TASKS AND EXERCISES:
1. Repeat the passage of the OUM memory article starting at "Last year, Intel" and ending at "Francisco this week.".
2. Reproduce the lines of the records starting at the line containing "Given: Open the From date field 2010-05-05" and ending at the line containing "Action: coord(942,208)", including both of those lines and nothing more.

══ TEXT PROVIDED

OUM technology was originally announced in the late-1960s--around the time Intel was formed--but it has not been commercialized due to some technical problems.

Last year, Intel recruited nonvolatile memory design specialist Azalea Microelectronics Corp. to build a prototype 4-megabit chip, based on OUM technology. Santa Clara, Calif.-based Azalea developed a 0.18-micron test chip using OUM, which is one of the potential successors to nonvolatile flash memory (see Nov. 13 story).

Azalea fulfilled its contract to deliver the test chip, but Intel will now take matters into its own hands and develop the next-generation, OUM prototype chip, said Stefan Lai, vice president and co-director of Intel's California Technology and Manufacturing Center. "We will develop the next chip by ourselves," Lai told SBN during an interview at the Intel Developer Forum (IDF) in San Francisco this week.

Intel is working on a next-generation, OUM test chip, which will be based on 0.13-micron process technology. But the company's OUM efforts are still in the R&D stage. There are no plans to commercialize OUM memories until the company can solve some of the ongoing technical problems with the technology, Lai said.

"OUM has been around for 30 years, but what happened?" he quizzed during a presentation session at the IDF conference. It has been difficult to make OUM, because of the "difficulties with the materials," he answered.

════
══ DATASET EXTRACT

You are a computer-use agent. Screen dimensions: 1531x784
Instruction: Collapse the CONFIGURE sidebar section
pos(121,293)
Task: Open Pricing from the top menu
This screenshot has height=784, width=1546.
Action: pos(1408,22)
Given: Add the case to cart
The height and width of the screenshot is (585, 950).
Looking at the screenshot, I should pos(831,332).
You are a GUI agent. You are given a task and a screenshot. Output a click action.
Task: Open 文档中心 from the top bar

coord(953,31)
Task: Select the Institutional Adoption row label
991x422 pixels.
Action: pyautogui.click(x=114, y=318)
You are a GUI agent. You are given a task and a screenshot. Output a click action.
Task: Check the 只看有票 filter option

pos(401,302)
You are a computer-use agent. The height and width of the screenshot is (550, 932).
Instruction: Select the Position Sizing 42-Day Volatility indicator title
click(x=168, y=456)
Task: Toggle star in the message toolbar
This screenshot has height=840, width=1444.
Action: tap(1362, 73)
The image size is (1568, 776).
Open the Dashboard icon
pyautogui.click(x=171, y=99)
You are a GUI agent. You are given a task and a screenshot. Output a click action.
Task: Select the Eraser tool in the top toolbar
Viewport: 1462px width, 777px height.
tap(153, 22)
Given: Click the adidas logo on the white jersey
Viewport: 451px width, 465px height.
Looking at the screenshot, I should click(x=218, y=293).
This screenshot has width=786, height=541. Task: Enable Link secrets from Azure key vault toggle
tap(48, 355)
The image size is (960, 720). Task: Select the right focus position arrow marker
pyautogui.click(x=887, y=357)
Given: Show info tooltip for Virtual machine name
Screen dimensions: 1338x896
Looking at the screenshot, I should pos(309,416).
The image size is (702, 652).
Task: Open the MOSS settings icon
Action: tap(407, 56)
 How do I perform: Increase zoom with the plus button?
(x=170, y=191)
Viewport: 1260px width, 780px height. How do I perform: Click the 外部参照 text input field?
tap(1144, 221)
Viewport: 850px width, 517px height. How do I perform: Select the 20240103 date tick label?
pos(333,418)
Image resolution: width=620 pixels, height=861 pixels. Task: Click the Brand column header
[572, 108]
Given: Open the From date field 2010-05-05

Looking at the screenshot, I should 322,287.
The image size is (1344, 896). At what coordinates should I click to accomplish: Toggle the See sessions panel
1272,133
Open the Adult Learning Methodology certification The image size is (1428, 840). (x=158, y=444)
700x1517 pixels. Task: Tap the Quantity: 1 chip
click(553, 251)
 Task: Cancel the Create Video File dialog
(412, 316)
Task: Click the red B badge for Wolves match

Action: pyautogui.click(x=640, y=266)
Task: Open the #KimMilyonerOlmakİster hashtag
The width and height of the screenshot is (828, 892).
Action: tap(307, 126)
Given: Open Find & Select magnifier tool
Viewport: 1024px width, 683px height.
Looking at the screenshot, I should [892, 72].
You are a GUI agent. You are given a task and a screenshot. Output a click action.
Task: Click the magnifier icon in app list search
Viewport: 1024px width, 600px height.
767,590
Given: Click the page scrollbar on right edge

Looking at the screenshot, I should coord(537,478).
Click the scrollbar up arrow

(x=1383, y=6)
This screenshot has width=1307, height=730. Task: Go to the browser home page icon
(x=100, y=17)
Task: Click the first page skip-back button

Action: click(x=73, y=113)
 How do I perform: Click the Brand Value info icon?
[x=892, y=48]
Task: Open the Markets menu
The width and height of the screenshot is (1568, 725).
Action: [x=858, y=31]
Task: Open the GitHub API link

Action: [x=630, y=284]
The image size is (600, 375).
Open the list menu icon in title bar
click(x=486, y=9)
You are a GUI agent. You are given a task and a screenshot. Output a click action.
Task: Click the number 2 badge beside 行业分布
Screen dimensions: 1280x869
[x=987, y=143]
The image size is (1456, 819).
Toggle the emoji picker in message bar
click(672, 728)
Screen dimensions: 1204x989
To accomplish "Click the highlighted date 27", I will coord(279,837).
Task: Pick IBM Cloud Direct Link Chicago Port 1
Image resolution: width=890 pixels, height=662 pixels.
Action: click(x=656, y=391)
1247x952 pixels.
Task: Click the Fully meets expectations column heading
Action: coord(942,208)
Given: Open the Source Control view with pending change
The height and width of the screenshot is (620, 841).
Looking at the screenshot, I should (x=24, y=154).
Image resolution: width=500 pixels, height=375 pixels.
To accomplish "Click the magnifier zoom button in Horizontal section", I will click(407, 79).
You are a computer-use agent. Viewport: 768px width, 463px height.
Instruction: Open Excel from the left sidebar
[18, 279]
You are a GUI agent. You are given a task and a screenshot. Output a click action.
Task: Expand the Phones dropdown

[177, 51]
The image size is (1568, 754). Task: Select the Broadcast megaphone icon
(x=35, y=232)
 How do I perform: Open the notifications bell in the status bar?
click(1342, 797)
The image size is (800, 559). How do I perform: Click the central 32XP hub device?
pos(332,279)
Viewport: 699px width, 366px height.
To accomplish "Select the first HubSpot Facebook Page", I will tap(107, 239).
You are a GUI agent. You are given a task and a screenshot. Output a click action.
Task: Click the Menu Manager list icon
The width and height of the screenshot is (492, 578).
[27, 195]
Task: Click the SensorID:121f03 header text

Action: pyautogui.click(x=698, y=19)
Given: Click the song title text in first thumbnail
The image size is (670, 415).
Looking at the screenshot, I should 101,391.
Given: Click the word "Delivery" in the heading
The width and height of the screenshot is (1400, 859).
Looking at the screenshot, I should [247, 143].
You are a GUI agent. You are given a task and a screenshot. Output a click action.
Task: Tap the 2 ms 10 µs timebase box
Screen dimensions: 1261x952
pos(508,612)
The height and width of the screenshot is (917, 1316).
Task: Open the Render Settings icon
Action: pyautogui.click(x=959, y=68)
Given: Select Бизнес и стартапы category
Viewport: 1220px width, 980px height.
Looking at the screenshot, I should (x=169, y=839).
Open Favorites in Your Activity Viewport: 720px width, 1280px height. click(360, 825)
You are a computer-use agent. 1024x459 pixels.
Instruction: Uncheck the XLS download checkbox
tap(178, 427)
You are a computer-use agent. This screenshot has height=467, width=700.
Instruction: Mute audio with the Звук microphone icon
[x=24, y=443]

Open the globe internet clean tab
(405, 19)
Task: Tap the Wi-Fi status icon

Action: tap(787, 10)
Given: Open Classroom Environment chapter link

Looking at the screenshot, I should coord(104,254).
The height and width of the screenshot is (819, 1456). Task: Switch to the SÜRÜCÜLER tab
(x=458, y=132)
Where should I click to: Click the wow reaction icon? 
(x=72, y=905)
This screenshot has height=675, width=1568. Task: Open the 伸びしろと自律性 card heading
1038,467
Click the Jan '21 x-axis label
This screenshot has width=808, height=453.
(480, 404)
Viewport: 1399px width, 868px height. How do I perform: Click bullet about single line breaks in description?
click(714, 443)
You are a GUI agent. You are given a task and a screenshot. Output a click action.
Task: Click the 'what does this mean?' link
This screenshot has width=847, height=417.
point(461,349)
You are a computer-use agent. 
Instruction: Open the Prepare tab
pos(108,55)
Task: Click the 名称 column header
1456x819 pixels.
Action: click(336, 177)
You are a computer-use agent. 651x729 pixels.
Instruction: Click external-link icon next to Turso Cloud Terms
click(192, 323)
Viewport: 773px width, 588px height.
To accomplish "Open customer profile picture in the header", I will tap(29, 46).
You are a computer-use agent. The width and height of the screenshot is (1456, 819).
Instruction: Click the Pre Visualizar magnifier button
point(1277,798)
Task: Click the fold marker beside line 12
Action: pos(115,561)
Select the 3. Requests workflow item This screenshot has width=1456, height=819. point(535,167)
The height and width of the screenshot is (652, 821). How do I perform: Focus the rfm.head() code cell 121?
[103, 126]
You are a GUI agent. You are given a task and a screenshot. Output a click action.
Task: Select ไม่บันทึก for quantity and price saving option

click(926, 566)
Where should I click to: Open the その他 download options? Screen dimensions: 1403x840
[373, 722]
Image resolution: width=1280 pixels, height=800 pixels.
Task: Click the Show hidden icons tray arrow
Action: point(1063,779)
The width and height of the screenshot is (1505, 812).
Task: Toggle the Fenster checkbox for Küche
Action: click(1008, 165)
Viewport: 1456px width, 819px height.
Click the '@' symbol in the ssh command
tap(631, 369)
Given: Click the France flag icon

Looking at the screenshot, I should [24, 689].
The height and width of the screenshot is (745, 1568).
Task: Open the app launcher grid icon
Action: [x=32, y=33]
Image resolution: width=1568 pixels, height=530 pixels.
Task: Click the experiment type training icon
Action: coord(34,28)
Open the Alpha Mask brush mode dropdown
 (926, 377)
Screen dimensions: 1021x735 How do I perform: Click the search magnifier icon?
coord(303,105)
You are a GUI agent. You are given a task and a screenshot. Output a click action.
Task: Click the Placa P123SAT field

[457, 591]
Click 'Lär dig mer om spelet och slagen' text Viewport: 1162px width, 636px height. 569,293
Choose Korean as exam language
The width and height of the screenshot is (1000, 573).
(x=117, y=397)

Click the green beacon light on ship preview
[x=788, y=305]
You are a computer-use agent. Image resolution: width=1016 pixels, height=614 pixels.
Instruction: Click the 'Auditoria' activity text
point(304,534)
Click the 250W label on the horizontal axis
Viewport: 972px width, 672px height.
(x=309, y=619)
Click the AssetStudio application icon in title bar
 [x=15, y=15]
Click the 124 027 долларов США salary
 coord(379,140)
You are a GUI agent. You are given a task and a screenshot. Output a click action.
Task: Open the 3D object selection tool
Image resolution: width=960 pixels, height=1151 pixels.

════

RESPONSES BY TASK:
1.
Last year, Intel recruited nonvolatile memory design specialist Azalea Microelectronics Corp. to build a prototype 4-megabit chip, based on OUM technology. Santa Clara, Calif.-based Azalea developed a 0.18-micron test chip using OUM, which is one of the potential successors to nonvolatile flash memory (see Nov. 13 story).

Azalea fulfilled its contract to deliver the test chip, but Intel will now take matters into its own hands and develop the next-generation, OUM prototype chip, said Stefan Lai, vice president and co-director of Intel's California Technology and Manufacturing Center. "We will develop the next chip by ourselves," Lai told SBN during an interview at the Intel Developer Forum (IDF) in San Francisco this week.

2.
Given: Open the From date field 2010-05-05

Looking at the screenshot, I should 322,287.
The image size is (1344, 896). At what coordinates should I click to accomplish: Toggle the See sessions panel
1272,133
Open the Adult Learning Methodology certification The image size is (1428, 840). (x=158, y=444)
700x1517 pixels. Task: Tap the Quantity: 1 chip
click(553, 251)
 Task: Cancel the Create Video File dialog
(412, 316)
Task: Click the red B badge for Wolves match

Action: pyautogui.click(x=640, y=266)
Task: Open the #KimMilyonerOlmakİster hashtag
The width and height of the screenshot is (828, 892).
Action: tap(307, 126)
Given: Open Find & Select magnifier tool
Viewport: 1024px width, 683px height.
Looking at the screenshot, I should [892, 72].
You are a GUI agent. You are given a task and a screenshot. Output a click action.
Task: Click the magnifier icon in app list search
Viewport: 1024px width, 600px height.
767,590
Given: Click the page scrollbar on right edge

Looking at the screenshot, I should coord(537,478).
Click the scrollbar up arrow

(x=1383, y=6)
This screenshot has width=1307, height=730. Task: Go to the browser home page icon
(x=100, y=17)
Task: Click the first page skip-back button

Action: click(x=73, y=113)
 How do I perform: Click the Brand Value info icon?
[x=892, y=48]
Task: Open the Markets menu
The width and height of the screenshot is (1568, 725).
Action: [x=858, y=31]
Task: Open the GitHub API link

Action: [x=630, y=284]
The image size is (600, 375).
Open the list menu icon in title bar
click(x=486, y=9)
You are a GUI agent. You are given a task and a screenshot. Output a click action.
Task: Click the number 2 badge beside 行业分布
Screen dimensions: 1280x869
[x=987, y=143]
The image size is (1456, 819).
Toggle the emoji picker in message bar
click(672, 728)
Screen dimensions: 1204x989
To accomplish "Click the highlighted date 27", I will coord(279,837).
Task: Pick IBM Cloud Direct Link Chicago Port 1
Image resolution: width=890 pixels, height=662 pixels.
Action: click(x=656, y=391)
1247x952 pixels.
Task: Click the Fully meets expectations column heading
Action: coord(942,208)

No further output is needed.